Speaker
Description
During the $3^{rd}$ LHC Long Shutdown (LS3) that will take place in the years 2026-2030 the three innermost layers of the ALICE Inner Tracking System (ITS) will be replaced by a truly cylindrical tracker (ITS3) consisting of Monolithic Active Pixel Silicon (MAPS) sensors in a 65 nm technology.
A thickness reduction to 50 µm will allow the bending of silicon sensors to realize a semi-cylindrical self-sustaining half layer. Therefore, a very low material budget (0.07 $X/X_{0}$ per layer) will be achieved thus improving the tracking capability and efficiency at low transverse momentum ($p_{T}$ < 0.1 GeV/c) by a factor of two.
An Analog Pixel Test Structure (APTS) has been developed by the ALICE and CERN R&D in the context of the Multi-Layer Reticle 1 submission to validate the candidate technology. It consists of a 6 x 6 pixel matrix with 10, 15, 20 and 25 µm pitch characterized by a low dose n-implant in the epitaxial layer near the collection diode. Two different output buffers have been developed: one based on a high-speed individual operational amplifier (APTS-OA) that allows to explore timing performance, and a classical one based on source-follower stage (APTS-SF).
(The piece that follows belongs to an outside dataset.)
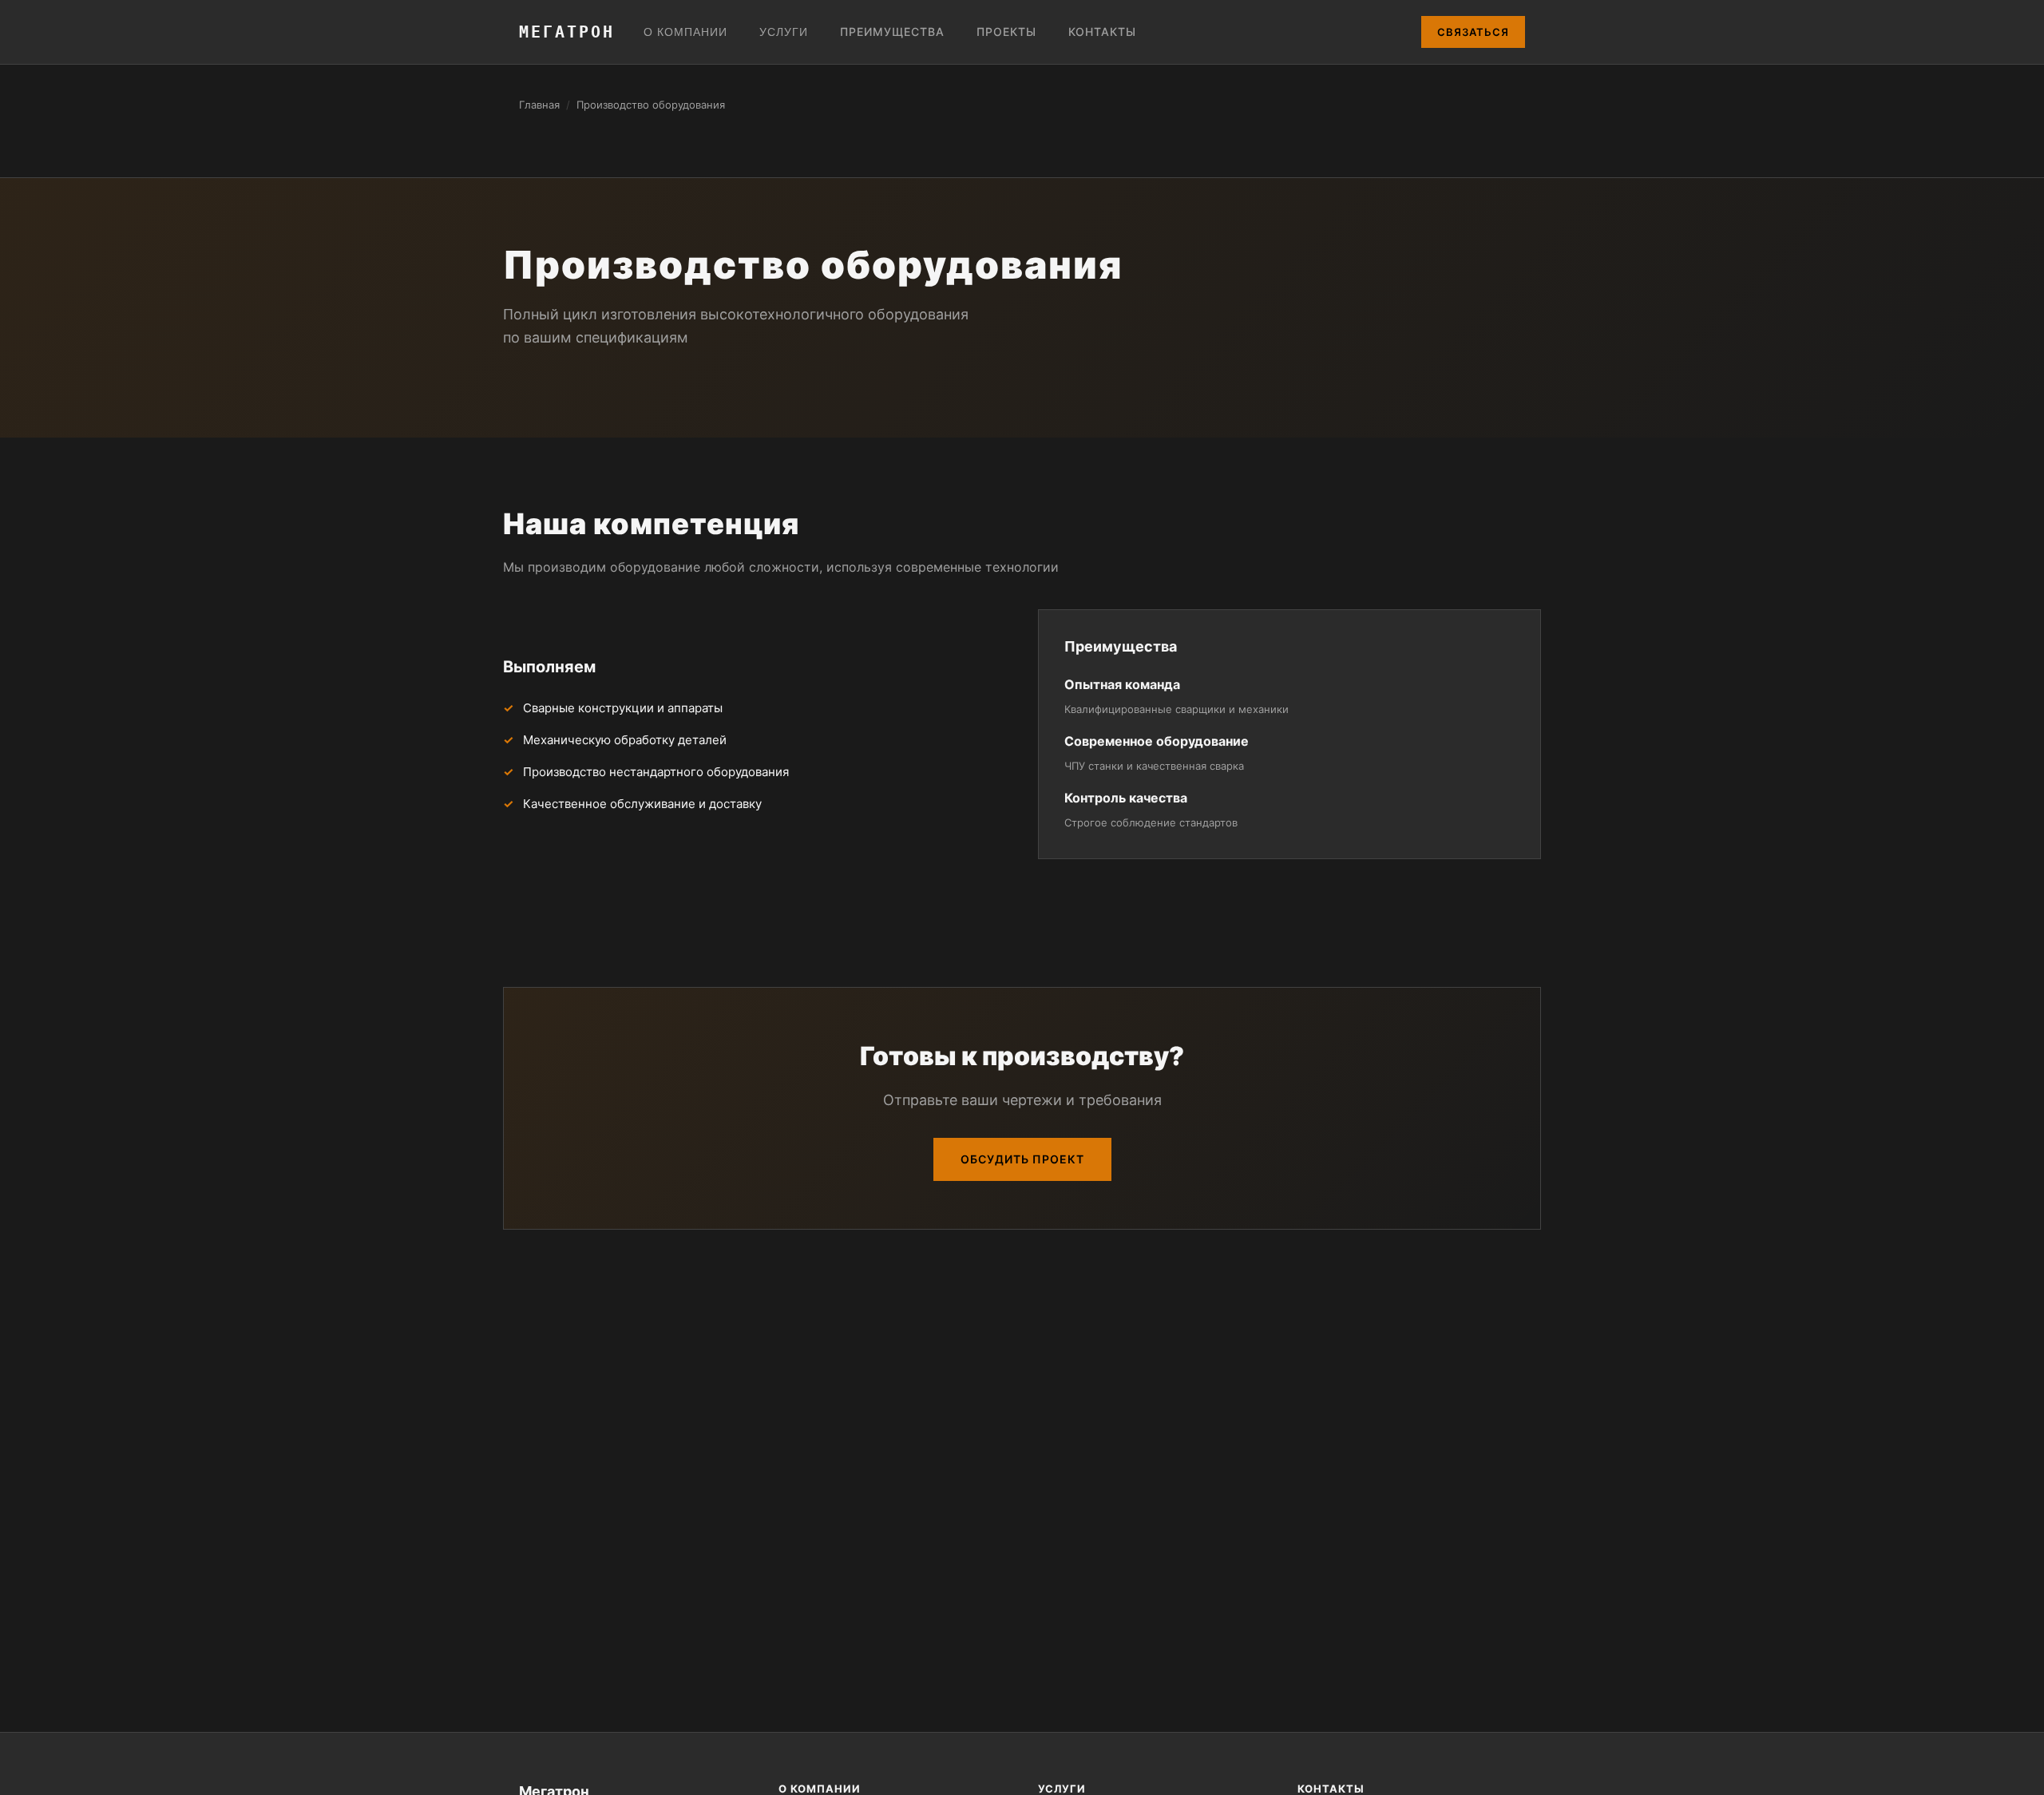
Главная (539, 104)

Test beam campaigns have been performed at the CERN-SPS facility (120 GeV/c particles) to investigate the APTS-OA using ALPIDEs as tracking planes and an APTS-SF as trigger plane.
In this contribution, timing measurements indicating 63 ps time resolution, a detection efficiency exceeding 99%, together with the ongoing activities will be presented to demonstrate the suitability of the technology to the ITS upgrade requirements.
Moreover, due to the different characteristics of the telescope planes a particular focus on the integration readout systems will be shown.